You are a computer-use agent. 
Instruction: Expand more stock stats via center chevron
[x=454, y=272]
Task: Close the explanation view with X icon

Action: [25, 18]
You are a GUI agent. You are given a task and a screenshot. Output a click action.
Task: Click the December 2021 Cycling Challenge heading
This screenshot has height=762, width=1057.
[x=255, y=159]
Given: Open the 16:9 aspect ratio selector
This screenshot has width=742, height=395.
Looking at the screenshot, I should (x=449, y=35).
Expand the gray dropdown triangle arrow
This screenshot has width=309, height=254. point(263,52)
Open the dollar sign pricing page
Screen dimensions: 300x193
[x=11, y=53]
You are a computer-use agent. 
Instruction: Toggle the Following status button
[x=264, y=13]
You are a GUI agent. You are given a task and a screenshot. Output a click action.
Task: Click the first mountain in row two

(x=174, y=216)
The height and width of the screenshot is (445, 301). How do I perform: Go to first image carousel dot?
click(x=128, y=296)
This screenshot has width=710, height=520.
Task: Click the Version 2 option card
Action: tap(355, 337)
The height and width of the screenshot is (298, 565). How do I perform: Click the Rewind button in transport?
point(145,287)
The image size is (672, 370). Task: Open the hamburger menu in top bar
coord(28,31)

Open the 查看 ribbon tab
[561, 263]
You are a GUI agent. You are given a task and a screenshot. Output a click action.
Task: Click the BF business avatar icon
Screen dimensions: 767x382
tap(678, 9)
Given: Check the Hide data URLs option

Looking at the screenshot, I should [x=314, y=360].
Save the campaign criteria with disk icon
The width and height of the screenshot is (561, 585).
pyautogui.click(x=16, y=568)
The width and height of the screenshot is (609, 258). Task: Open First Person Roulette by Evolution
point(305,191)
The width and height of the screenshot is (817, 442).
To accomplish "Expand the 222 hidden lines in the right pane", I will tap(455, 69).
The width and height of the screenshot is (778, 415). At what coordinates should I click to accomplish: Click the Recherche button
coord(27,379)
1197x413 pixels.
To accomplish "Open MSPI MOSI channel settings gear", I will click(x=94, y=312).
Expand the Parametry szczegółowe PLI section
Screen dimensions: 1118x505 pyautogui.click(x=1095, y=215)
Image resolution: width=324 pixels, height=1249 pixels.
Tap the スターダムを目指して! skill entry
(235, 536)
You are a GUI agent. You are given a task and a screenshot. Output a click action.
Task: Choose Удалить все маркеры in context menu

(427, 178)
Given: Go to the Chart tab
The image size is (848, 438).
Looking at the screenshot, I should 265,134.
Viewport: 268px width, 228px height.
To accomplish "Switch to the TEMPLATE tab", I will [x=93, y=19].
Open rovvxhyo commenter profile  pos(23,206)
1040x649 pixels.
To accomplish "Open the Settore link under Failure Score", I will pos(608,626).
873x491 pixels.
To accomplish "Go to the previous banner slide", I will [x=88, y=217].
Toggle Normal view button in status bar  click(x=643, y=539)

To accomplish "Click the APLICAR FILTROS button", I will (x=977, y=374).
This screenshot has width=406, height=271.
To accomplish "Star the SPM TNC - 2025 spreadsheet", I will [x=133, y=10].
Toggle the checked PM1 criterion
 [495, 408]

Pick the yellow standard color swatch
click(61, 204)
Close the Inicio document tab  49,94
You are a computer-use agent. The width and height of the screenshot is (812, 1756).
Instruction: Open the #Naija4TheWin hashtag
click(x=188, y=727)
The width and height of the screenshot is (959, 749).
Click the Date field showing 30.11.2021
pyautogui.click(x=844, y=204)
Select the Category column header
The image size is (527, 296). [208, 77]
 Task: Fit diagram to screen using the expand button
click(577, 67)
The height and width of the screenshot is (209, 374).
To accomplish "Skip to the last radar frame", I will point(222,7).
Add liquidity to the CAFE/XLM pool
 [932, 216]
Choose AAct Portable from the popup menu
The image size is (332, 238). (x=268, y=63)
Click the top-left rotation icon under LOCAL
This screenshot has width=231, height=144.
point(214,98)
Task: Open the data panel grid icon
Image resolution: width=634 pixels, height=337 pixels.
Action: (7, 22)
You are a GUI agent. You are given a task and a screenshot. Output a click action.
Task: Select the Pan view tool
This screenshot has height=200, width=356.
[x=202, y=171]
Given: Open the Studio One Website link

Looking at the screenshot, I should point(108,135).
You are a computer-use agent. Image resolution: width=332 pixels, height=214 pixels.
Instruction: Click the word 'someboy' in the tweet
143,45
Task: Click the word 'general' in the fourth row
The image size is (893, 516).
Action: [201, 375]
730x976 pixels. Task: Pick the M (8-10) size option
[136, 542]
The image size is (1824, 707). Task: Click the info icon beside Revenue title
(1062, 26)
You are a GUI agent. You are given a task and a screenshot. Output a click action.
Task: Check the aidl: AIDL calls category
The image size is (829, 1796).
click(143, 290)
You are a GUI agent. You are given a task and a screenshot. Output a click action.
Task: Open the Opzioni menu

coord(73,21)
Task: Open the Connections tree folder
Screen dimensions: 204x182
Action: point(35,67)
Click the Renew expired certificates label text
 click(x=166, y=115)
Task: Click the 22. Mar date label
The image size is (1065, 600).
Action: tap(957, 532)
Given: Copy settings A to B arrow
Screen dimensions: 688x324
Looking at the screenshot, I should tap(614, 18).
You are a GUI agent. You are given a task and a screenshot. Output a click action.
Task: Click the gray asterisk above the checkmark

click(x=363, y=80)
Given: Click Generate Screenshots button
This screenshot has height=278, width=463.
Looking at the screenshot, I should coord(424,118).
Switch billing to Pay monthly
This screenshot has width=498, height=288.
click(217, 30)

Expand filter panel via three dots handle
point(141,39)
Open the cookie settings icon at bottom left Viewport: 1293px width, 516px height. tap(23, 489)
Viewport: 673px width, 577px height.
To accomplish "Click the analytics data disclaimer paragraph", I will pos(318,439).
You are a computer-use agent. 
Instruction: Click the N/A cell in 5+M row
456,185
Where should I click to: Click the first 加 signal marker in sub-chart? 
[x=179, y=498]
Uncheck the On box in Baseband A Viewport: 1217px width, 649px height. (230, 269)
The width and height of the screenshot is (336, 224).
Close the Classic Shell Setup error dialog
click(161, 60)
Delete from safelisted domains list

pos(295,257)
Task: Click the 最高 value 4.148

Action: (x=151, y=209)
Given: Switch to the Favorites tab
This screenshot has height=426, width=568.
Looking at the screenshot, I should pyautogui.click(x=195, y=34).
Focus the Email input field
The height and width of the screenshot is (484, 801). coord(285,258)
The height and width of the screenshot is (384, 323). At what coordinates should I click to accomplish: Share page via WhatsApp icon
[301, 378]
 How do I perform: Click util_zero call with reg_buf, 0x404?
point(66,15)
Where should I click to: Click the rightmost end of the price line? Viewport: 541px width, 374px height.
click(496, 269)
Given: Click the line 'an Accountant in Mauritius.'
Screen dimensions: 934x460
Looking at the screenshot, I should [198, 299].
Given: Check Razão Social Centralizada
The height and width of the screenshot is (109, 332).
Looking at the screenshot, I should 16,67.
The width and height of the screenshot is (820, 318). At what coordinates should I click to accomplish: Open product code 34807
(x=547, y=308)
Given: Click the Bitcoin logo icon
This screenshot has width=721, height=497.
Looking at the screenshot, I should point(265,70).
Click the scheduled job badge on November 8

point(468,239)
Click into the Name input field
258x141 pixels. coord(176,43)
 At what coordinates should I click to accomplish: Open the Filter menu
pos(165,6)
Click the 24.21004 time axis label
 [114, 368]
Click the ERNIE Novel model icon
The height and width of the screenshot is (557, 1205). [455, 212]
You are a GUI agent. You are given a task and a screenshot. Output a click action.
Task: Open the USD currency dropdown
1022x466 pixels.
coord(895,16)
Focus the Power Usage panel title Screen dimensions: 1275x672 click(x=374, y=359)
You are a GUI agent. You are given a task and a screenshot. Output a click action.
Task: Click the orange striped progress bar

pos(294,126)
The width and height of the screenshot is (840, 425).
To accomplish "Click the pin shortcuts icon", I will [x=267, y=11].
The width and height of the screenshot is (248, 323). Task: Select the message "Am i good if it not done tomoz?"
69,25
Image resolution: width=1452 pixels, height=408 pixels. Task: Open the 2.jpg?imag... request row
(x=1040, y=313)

● **TASK STATEMENT**: Your answer must be the lines above from the one containing "Pick the yellow standard color swatch" to the one containing "Click the top-left rotation icon under LOCAL", both included, restated word for word.

● **COMPLETED EXERCISE**:
Pick the yellow standard color swatch
click(61, 204)
Close the Inicio document tab  49,94
You are a computer-use agent. The width and height of the screenshot is (812, 1756).
Instruction: Open the #Naija4TheWin hashtag
click(x=188, y=727)
The width and height of the screenshot is (959, 749).
Click the Date field showing 30.11.2021
pyautogui.click(x=844, y=204)
Select the Category column header
The image size is (527, 296). [208, 77]
 Task: Fit diagram to screen using the expand button
click(577, 67)
The height and width of the screenshot is (209, 374).
To accomplish "Skip to the last radar frame", I will point(222,7).
Add liquidity to the CAFE/XLM pool
 [932, 216]
Choose AAct Portable from the popup menu
The image size is (332, 238). (x=268, y=63)
Click the top-left rotation icon under LOCAL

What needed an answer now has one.